▶ [EXERCISE PASSAGE]
****************************************

R.I.P. True Blood star Nelsan Ellis
Actor Nelsan Ellis, best known for playing flamboyantly gay short-order cook/drug dealer/spirit medium Lafayette Reynolds on seven seasons of HBO’s True Blood, has died. According to Variety, Reynolds, who was 39, died of complications from heart failure.
Born in Chicago, and Julliard-trained, Ellis first broke into TV with a role on Fox’s short-lived crime drama The Inside, playing the tech guy for the show’s Rachel Nichols-led team of crimesolvers. After the series folded, Ellis made a turn into film, giving supporting roles in the Ernie Davis biopic The Express and the Jamie Foxx/Robert Downey Jr. vehicle The Soloist, before scoring a key role in Alan Ball’s campy vampire soap in 2008.
As Lafayette, Ellis presented one of the few True Blood characters who seemed fully clued-in to just how ridiculous Charlaine Harris’ world of repentant vampires, angry Maenads, and rampaging werepanthers actually was, serving as a calm (if extralegal) presence for the frequently fucked-up residents of Bon Temps. Although Ellis said he struggled for several episodes to find the character, once he did, he could be explosively powerful in the role, as in this scene, one of the most famous from the show’s first season:
After True Blood, Ellis continued to work steadily, co-starring on the most recent season of Elementary, and appearing in films like Little Boxes and the James Brown biopic Get On Up. In 2013, Ellis gave one of his most notable roles, in Lee Daniels’ The Butler, playing Martin Luther King Jr. in a short but resonant scene:
Ellis was memorialized online today by his co-star from The Help, Octavia Spencer, and by his old True Blood castmates and showrunner, among other former co-workers and fans of his work.

****************************************

▶ [DATA PROVIDED]
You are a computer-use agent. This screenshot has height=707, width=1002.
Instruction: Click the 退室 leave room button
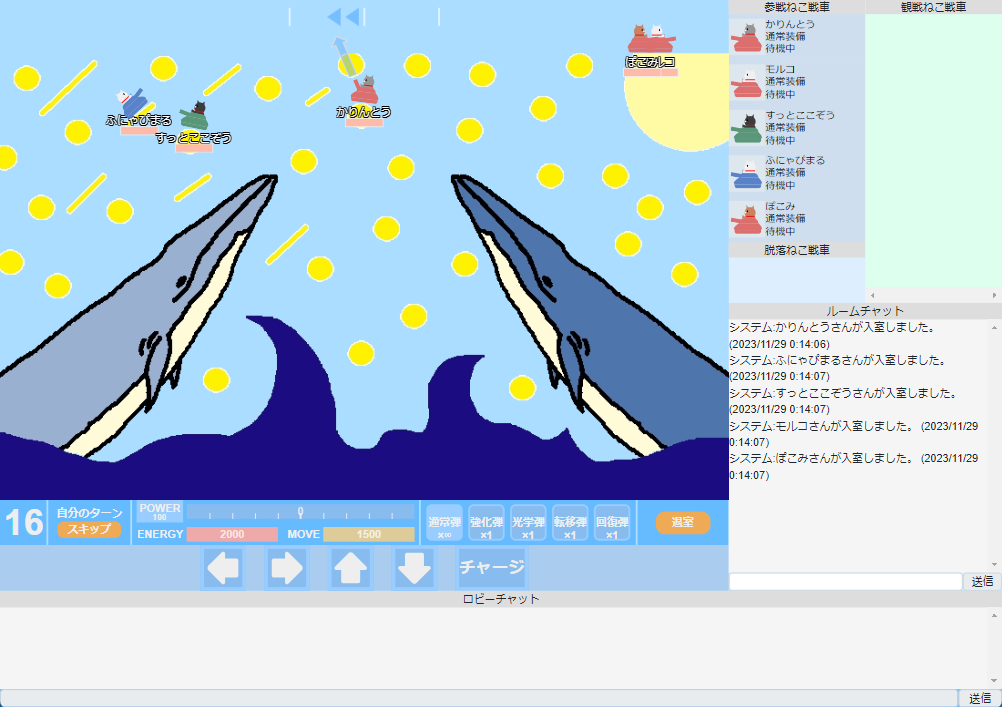click(x=683, y=522)
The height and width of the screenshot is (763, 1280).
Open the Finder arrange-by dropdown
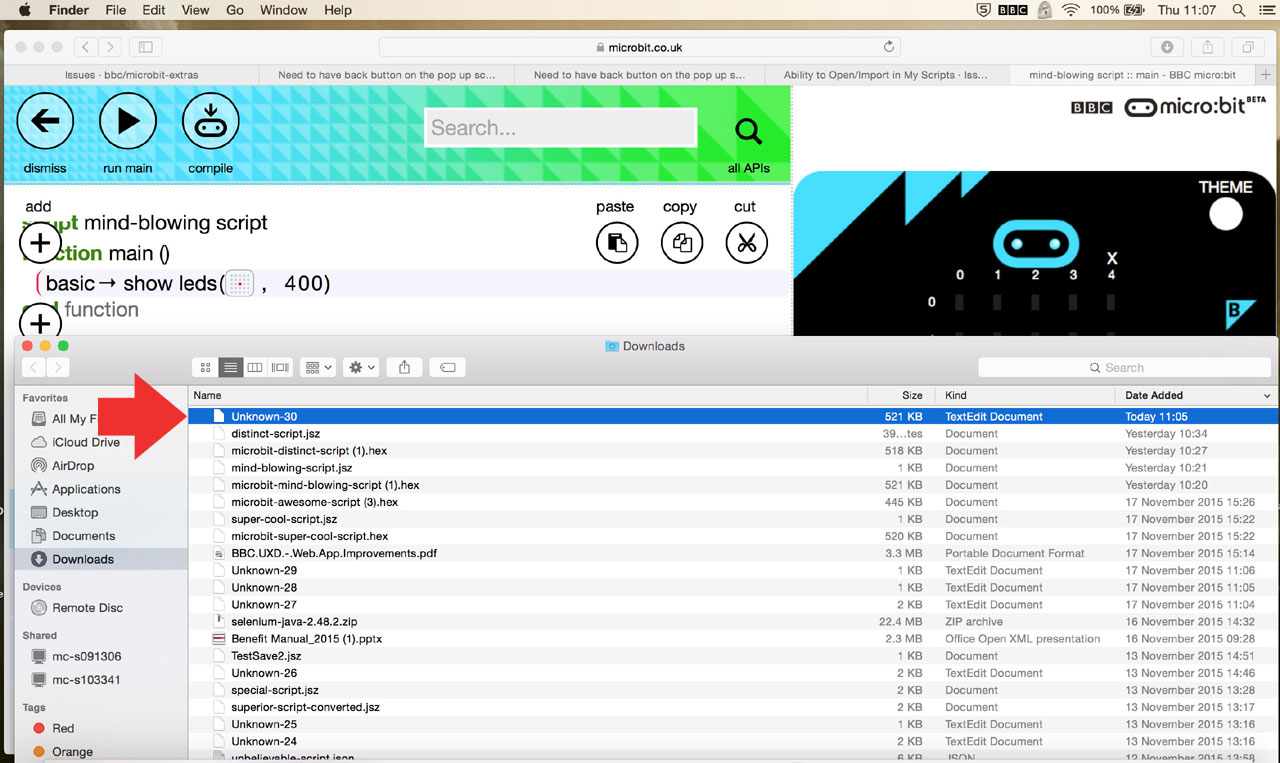coord(318,368)
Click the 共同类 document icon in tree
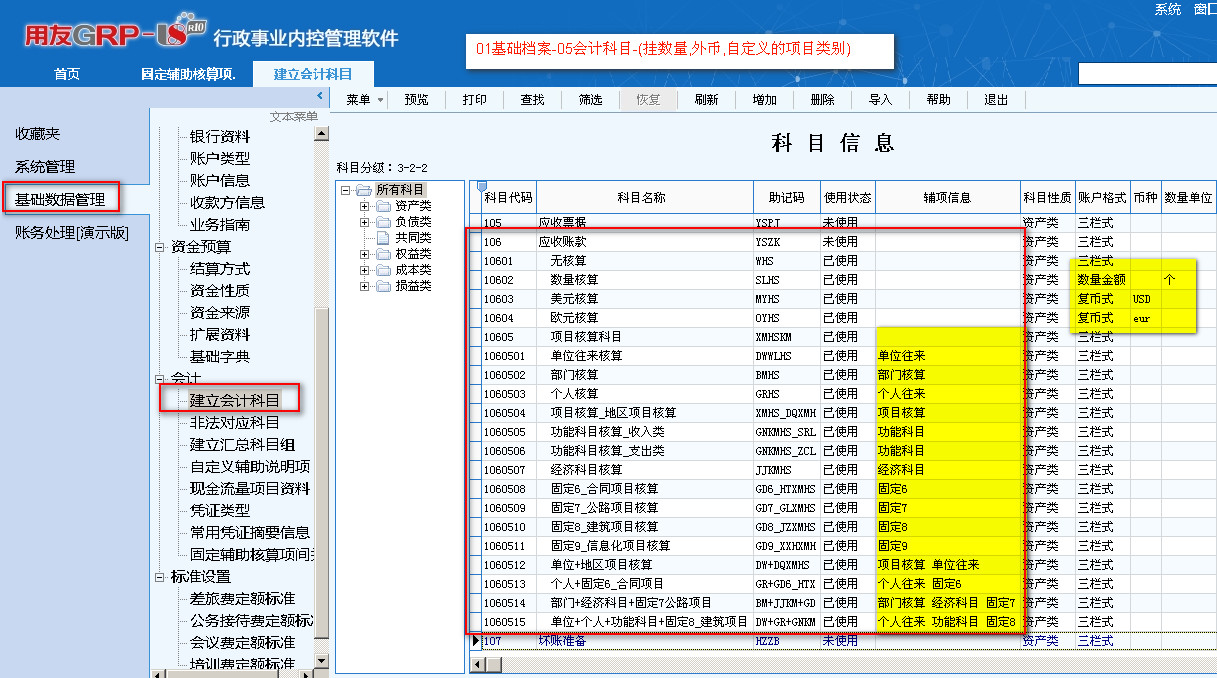 (x=384, y=238)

****************************************

▶ [EXERCISE OBJECTIVE]
From the Nelsan Ellis obituary, extract the passage that begins at the words "R.I.P. True Blood" and stops after the words "from heart failure.", copying it word for word.

▶ [WRITTEN ANSWER]
R.I.P. True Blood star Nelsan Ellis
Actor Nelsan Ellis, best known for playing flamboyantly gay short-order cook/drug dealer/spirit medium Lafayette Reynolds on seven seasons of HBO’s True Blood, has died. According to Variety, Reynolds, who was 39, died of complications from heart failure.